Return exactly the lines from the "Task: Reload the current page" line through the last line of the entries below. Include no pictures.

* **Stored data entries**:
- - - - -

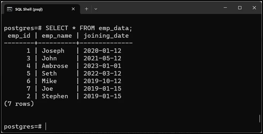Close the terminal window

(x=254, y=8)

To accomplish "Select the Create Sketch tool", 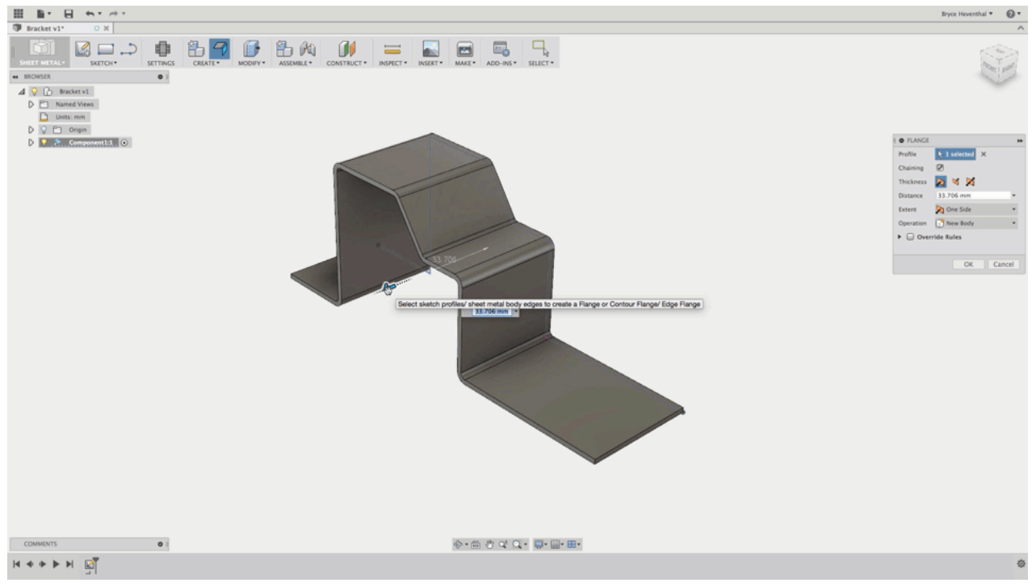I will coord(84,50).
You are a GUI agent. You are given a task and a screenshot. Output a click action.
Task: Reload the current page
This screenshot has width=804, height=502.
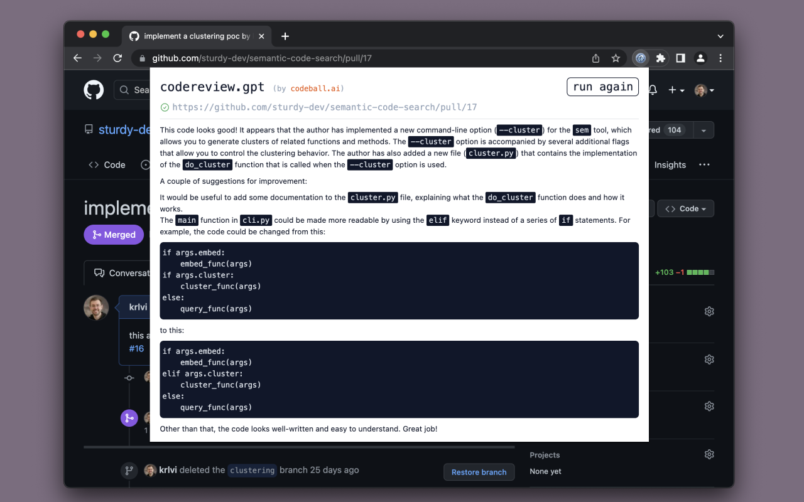[117, 58]
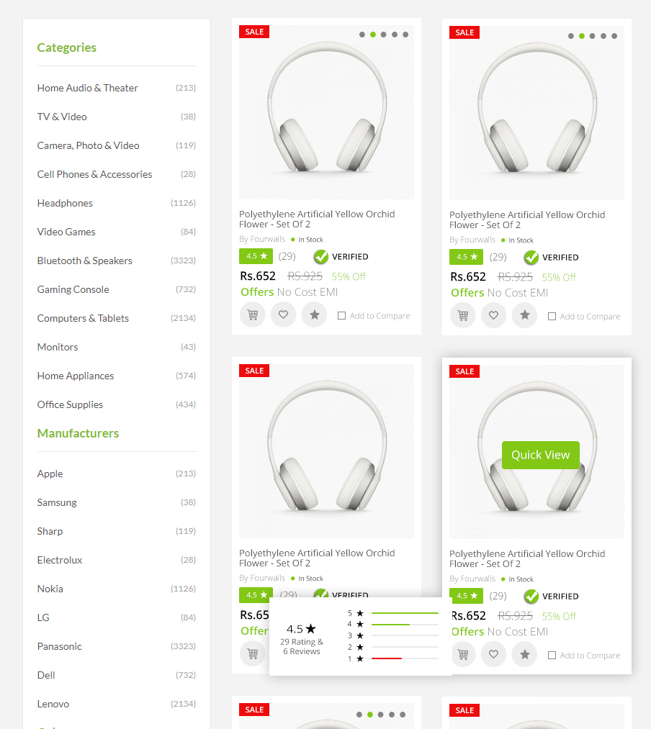The image size is (651, 729).
Task: Click heart icon on top-right product
Action: [493, 316]
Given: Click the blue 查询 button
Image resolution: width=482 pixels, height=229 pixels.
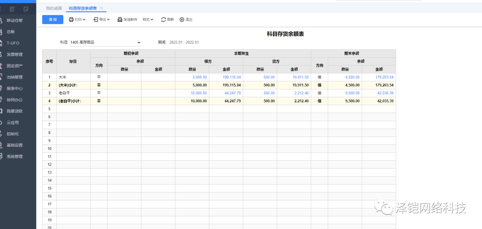Looking at the screenshot, I should (x=53, y=20).
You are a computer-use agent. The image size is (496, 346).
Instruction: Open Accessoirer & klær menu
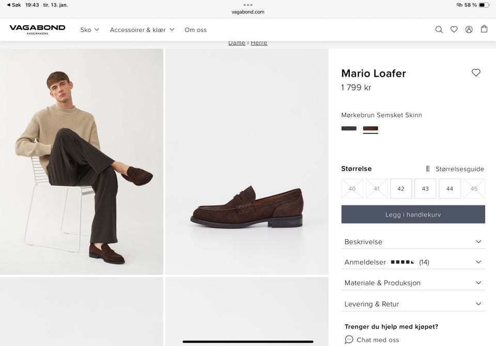(x=142, y=29)
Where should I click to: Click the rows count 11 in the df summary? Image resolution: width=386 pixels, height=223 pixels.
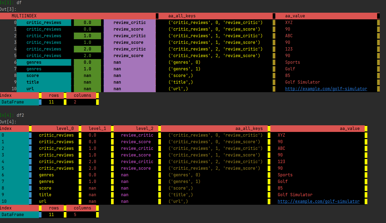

- - - - -

* **ANSWER SPACE**:
Task: Reload the current page
This screenshot has width=804, height=502.
[117, 58]
The image size is (651, 729).
Task: Click heart icon on top-right product
Action: [493, 316]
Given: Click the blue 查询 button
Image resolution: width=482 pixels, height=229 pixels.
Looking at the screenshot, I should (x=53, y=20).
You are a computer-use agent. The image size is (496, 346).
Instruction: Open Accessoirer & klær menu
(x=142, y=29)
Where should I click to: Click the rows count 11 in the df summary? Image resolution: width=386 pixels, height=223 pixels.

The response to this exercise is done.